(Stored records)
_ _ _
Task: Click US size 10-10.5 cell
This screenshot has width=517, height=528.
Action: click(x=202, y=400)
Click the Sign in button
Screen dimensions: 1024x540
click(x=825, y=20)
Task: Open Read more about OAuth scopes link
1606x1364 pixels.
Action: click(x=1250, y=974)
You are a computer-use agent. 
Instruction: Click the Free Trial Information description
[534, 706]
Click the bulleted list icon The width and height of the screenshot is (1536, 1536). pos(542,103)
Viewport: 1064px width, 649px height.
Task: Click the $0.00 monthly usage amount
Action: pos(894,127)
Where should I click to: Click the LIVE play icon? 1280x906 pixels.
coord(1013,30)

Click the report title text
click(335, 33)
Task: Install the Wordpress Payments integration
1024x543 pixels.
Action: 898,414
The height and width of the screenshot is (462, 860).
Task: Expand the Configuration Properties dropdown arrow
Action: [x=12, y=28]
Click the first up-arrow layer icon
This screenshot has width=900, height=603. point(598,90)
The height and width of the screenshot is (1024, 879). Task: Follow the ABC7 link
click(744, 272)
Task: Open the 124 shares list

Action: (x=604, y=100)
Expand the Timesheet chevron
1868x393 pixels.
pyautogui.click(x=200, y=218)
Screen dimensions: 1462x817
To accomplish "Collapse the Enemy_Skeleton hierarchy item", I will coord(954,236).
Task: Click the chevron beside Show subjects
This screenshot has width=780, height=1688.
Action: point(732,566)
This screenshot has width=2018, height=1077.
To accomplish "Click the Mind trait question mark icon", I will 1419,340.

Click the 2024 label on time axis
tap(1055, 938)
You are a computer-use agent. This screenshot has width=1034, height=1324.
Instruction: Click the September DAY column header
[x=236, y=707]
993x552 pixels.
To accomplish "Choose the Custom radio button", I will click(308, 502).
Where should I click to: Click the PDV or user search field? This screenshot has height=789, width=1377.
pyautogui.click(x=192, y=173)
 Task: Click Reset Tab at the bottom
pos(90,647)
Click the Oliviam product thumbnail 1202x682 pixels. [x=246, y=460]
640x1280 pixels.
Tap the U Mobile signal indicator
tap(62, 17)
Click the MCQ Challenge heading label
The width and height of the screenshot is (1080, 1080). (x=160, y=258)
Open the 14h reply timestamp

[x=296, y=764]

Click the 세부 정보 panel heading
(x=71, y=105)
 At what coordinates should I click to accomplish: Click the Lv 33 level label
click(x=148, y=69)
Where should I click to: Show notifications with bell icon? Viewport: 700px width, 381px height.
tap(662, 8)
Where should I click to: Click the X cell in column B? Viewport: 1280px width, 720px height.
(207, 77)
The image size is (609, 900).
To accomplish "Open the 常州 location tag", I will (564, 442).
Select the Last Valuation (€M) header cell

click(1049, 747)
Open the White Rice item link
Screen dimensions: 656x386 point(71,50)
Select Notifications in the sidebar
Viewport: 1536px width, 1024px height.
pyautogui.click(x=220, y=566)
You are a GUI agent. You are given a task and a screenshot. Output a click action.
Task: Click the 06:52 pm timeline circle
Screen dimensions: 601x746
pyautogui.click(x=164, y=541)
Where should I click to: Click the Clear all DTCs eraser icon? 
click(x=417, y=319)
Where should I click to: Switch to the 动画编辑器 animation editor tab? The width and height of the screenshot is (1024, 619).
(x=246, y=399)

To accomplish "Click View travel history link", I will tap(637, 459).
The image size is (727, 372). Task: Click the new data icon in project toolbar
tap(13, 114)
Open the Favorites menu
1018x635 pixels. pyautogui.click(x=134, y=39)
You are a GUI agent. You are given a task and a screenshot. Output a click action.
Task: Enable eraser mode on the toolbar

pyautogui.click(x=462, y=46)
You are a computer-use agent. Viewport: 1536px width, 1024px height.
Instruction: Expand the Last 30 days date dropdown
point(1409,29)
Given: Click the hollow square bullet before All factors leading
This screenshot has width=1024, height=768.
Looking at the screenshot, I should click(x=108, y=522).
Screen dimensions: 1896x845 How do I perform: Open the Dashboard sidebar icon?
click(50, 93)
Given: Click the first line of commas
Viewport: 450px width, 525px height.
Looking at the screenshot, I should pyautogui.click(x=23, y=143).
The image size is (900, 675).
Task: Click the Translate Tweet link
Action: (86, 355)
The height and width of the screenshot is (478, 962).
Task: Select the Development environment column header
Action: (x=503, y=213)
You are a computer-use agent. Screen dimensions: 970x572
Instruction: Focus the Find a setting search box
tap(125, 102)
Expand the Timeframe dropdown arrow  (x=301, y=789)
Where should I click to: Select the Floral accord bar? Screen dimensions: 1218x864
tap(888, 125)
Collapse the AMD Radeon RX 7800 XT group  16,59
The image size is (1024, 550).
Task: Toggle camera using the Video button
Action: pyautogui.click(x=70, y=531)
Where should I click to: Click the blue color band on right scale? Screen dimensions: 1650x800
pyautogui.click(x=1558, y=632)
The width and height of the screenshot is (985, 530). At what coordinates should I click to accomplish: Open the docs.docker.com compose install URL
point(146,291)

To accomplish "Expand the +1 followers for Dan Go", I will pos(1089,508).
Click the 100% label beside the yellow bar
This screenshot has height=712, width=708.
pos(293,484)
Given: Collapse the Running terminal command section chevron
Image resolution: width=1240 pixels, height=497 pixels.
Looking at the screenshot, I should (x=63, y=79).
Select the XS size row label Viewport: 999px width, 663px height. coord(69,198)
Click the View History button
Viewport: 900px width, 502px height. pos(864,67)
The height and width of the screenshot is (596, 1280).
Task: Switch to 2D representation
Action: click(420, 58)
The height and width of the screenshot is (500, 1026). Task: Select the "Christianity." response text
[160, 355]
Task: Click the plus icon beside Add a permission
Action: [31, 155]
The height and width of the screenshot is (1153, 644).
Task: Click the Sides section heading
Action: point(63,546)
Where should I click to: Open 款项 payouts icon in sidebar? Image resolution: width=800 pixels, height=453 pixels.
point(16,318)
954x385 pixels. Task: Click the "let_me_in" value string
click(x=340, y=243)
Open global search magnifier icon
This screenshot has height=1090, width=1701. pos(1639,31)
_ _ _
Task requirements ::
For each line in the entries that holds "computer", return that line.

Output of the task ::
You are a computer-use agent. 
You are a computer-use agent. This screenshot has width=1034, height=1324.
You are a computer-use agent. Viewport: 1536px width, 1024px height.
You are a computer-use agent. Screen dimensions: 970x572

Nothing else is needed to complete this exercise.